■ Selected excerpt

------

Author: Strand, Eva K.; Bunting, Stephen C.; Vierling, Lee A.

Date: 2012

Source: In: Kerns, Becky K.; Shlisky, Ayn J.; Daniel, Colin J., tech. eds. Proceedings of the First Landscape State-and-Transition Simulation Modeling Conference, June 14–16, 2011, Portland, Oregon. Gen. Tech. Rep. PNW-GTR-869. Portland, OR: U.S. Department of Agriculture, Forest Service, Pacific Northwest Research Station: 197-215.

Publication Series: General Technical Report (GTR)

   Note: This article is part of a larger document. View the larger document

Description: Quaking aspen (Populus tremuloides) is declining across the western United States. Aspen habitats are diverse plant communities in this region and loss of these habitats can cause shifts in biodiversity, productivity, and hydrology across spatial scales. Western aspen occurs on the majority of sites seral to conifer species, and long-term maintenance of these aspen woodlands requires periodic fire. We use field data, remotely sensed data, and fire atlas information to develop a spatially explicit landscape simulation model to assess the effects of current and historic wildfire regimes and prescribed burning programs on landscape vegetation composition in the Owyhee Mountains, Idaho. The model is run in the Tool for Exploratory Landscape Scenario Analyses (TELSA) environment. Model outputs depict the future structural makeup and species composition of the landscape at selected time steps under simulated management scenarios. Under current fire regimes and in the absence of management activities, loss of seral aspen stands will continue to occur. However, a return to historic fire regimes, burning 12–14 percent of the modeled landscape per decade, maintains the majority of aspen stands in early and mid seral woodland stages and minimizes the loss of aspen. A fire rotation of 70–80 years was estimated for the historic fire regime while the current fire regime resulted in a fire rotation of 340–450 years. Implementation of prescribed burning programs, treating aspen and young conifer woodlands according to historic fire occurrence probabilities, are predicted to prevent conifer dominance and loss of aspen stands.

------

■ Dataset excerpt
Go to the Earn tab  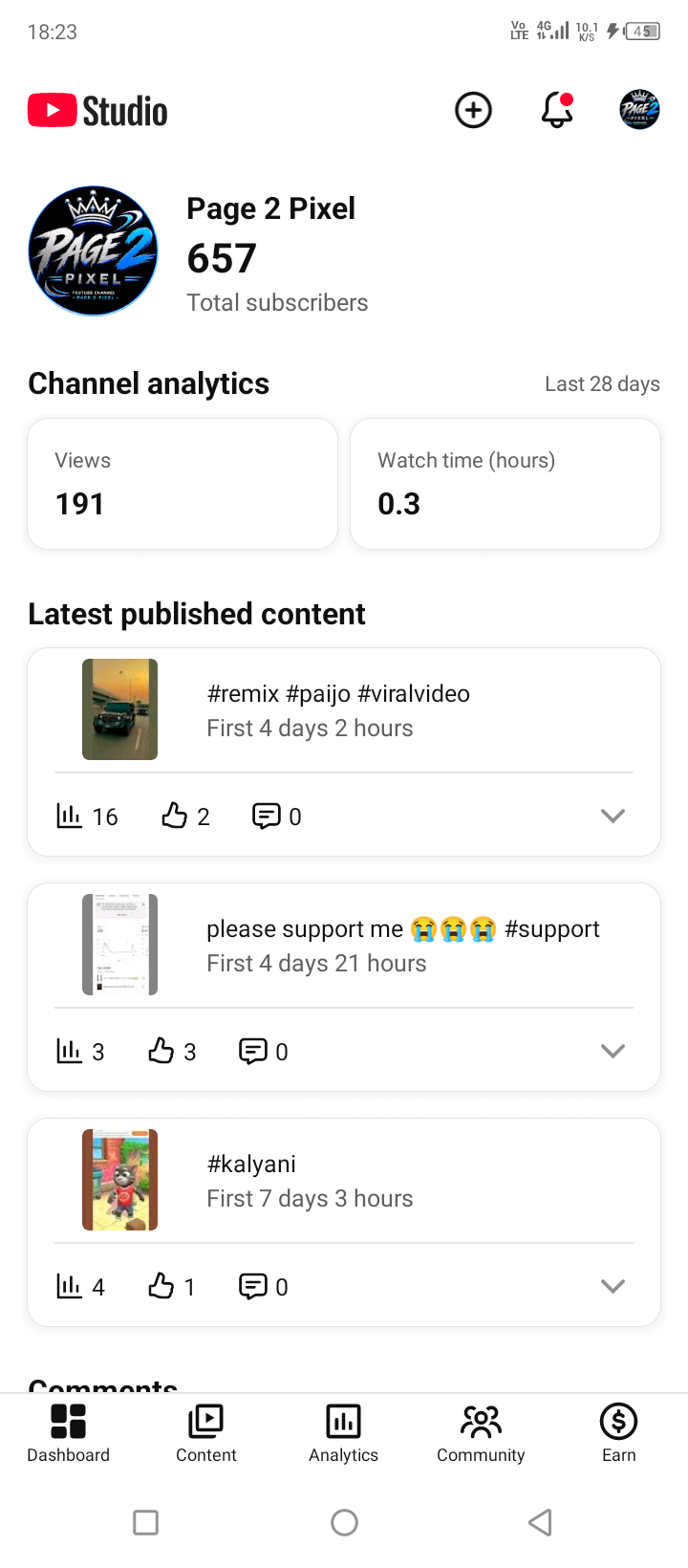coord(619,1432)
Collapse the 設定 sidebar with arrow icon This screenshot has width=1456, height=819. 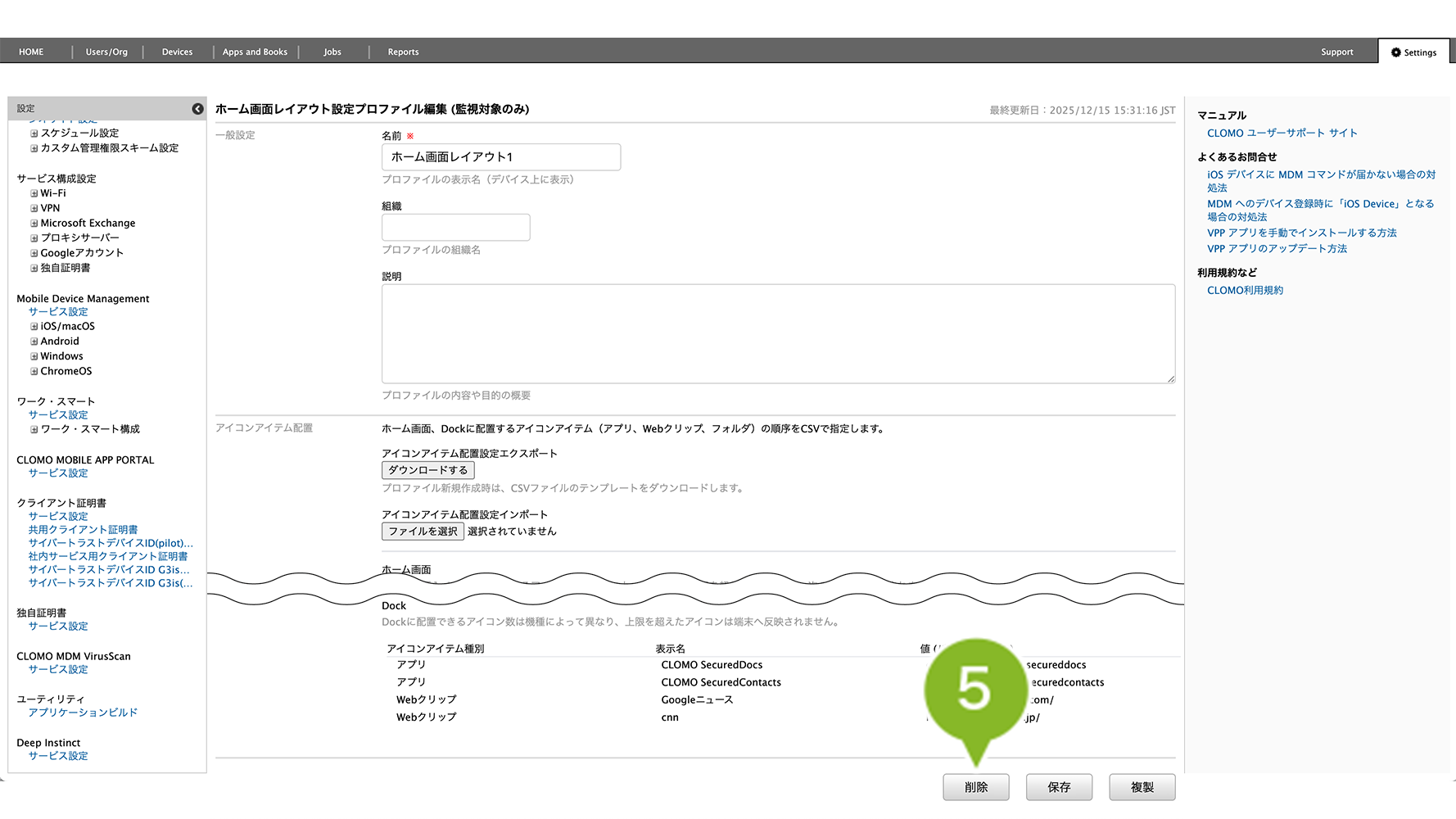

------

■ Tasks and exercises
1. Translate this sentence from the aspen abstract into Spanish: "Quaking aspen (Populus tremuloides) is declining across the western United States."
2. According to the aspen abstract, what fire rotation was estimated for the historic fire regime?
The listing has no connection to the aspen abstract.

■ Written responses
1. El álamo temblón (Populus tremuloides) está en declive en todo el oeste de los Estados Unidos.

2. 70–80 years.